On September 5, 1791, Robert Carter III presented a remarkable document to the District Court in Northumberland County, Virginia. In a “Deed of Gift,” Carter set out a plan for the gradual manumission of 452 enslaved people he owned on plantations in the Tidewater and Shenandoah. Carter declared that he had “for some Time past been convinced that to retain them in Slavery is contrary to the true Principles of Religion and Justice, and that therefor it was my Duty to manumit them.”

The plan freed slaves gradually according to age. Though it was designed to withstand resistance from his heirs and the community, Carter’s children and his neighbors fought his plan fiercely in public and the courts. Carter’s document, however, withstood these challenges.  

As Carter recorded the first emancipation certificates, his enslaved people seized newfound opportunities for freedom. Former slaves now negotiated with their former master to farm Carter’s lands on their own and unite with family members, many of whom still toiled in slavery.
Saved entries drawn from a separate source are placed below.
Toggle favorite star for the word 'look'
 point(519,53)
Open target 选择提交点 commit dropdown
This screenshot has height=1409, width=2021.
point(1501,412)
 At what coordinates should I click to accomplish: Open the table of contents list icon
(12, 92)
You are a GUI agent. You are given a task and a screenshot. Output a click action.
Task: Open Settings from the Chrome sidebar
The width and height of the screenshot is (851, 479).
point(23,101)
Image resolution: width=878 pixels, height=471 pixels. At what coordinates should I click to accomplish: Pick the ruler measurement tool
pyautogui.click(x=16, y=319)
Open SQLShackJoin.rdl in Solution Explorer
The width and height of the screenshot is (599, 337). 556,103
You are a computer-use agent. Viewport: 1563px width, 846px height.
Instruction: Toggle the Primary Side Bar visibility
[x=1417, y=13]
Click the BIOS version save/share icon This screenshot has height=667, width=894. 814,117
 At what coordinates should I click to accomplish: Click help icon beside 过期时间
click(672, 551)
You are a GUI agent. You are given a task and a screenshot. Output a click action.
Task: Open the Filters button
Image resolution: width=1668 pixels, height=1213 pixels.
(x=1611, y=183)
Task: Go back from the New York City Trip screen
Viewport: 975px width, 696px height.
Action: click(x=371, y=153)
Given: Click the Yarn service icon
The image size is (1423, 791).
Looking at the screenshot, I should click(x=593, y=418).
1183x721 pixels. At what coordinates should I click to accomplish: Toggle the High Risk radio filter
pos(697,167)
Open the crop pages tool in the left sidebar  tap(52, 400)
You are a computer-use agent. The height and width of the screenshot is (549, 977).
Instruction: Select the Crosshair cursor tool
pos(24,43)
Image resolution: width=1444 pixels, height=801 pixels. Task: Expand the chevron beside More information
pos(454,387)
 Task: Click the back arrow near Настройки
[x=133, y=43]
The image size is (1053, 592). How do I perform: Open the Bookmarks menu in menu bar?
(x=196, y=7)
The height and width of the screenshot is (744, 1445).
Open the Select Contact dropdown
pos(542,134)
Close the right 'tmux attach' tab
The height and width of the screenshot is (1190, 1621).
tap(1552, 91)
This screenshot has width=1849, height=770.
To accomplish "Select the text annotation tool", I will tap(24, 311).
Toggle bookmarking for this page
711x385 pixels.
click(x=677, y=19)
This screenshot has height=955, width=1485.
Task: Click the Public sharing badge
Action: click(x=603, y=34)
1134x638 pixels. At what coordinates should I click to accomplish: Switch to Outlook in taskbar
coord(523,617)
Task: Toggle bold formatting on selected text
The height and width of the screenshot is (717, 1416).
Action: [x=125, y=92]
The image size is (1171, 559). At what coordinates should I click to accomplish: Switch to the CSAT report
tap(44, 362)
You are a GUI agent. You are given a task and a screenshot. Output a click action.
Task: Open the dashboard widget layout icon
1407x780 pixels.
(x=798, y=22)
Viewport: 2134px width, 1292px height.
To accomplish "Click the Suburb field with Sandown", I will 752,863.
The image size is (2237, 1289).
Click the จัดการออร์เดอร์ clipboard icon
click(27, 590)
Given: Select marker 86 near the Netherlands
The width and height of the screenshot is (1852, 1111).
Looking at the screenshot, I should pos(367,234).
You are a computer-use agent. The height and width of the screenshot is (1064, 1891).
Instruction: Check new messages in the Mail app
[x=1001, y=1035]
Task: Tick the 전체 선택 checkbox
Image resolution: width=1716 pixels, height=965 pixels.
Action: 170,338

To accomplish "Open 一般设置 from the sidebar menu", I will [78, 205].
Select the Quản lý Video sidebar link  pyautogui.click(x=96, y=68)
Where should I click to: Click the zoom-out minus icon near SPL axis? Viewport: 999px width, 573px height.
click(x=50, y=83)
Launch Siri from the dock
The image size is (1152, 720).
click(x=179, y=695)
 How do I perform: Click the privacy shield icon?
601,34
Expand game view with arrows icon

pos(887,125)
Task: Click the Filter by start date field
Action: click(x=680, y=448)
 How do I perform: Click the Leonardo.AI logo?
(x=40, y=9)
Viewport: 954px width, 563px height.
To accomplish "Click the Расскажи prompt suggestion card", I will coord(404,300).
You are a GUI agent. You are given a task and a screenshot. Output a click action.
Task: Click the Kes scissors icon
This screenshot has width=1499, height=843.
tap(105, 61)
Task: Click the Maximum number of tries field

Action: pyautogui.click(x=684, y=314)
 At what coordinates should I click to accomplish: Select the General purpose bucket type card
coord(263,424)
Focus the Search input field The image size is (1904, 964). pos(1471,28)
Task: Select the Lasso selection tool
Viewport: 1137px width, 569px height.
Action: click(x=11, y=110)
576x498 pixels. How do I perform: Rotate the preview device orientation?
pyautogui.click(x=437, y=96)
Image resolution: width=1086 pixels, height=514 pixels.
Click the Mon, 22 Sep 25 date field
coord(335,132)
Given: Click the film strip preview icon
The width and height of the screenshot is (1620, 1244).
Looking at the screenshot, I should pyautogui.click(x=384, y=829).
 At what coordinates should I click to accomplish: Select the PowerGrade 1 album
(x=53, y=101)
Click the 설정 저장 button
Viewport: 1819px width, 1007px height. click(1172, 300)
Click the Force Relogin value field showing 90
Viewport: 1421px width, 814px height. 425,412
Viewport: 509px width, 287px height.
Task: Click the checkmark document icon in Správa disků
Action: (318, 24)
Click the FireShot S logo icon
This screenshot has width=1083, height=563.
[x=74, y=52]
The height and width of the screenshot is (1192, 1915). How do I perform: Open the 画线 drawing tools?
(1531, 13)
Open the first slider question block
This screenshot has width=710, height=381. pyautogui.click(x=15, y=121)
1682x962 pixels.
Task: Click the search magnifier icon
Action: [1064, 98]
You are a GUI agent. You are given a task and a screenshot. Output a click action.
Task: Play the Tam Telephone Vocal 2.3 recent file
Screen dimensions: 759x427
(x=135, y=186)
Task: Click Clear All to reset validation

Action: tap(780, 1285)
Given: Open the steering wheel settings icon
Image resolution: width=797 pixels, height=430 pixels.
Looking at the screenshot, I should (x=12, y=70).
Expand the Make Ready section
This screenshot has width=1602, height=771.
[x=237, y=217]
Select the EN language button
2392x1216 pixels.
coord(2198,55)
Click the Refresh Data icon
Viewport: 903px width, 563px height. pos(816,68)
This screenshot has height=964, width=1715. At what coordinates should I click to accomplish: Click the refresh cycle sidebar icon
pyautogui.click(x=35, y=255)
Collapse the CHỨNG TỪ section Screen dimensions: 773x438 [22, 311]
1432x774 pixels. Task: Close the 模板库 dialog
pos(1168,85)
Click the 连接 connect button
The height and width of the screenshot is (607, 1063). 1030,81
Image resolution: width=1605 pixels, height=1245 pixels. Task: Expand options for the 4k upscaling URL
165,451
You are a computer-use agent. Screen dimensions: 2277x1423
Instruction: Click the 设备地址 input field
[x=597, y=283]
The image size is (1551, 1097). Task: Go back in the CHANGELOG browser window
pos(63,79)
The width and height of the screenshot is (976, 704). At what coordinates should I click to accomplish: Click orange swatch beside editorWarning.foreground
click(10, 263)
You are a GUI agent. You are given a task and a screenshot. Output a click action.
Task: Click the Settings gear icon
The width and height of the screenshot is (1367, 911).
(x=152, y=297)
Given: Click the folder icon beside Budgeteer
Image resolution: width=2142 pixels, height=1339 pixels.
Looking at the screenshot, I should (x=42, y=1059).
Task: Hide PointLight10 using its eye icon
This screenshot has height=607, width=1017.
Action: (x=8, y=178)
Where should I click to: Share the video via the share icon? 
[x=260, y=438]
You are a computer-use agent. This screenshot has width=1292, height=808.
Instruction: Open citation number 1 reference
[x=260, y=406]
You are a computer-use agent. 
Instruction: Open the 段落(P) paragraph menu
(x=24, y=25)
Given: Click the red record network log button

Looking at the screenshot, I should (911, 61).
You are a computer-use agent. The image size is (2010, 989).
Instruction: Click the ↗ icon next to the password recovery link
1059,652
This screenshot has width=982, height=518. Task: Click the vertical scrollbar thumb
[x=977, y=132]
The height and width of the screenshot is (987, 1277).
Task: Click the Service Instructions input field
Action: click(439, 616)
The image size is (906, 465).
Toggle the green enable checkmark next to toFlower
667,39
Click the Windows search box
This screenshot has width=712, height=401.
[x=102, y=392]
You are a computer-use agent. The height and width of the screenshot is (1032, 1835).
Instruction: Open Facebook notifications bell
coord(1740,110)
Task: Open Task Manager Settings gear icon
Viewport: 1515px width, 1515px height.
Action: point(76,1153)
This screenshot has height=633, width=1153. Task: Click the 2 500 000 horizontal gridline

Despite tightening laws on free blacks, most of the freed men and women stayed in the counties where they had been enslaved. 

The work of emancipation continued as late as 1852, when Carter’s daughter Julia certified the freedom of Elias Reed. Today thousands of people in Virginia and other states trace their ancestry to the more than 500 individuals ultimately emancipated by Carter’s deed and the new world they forged in freedom.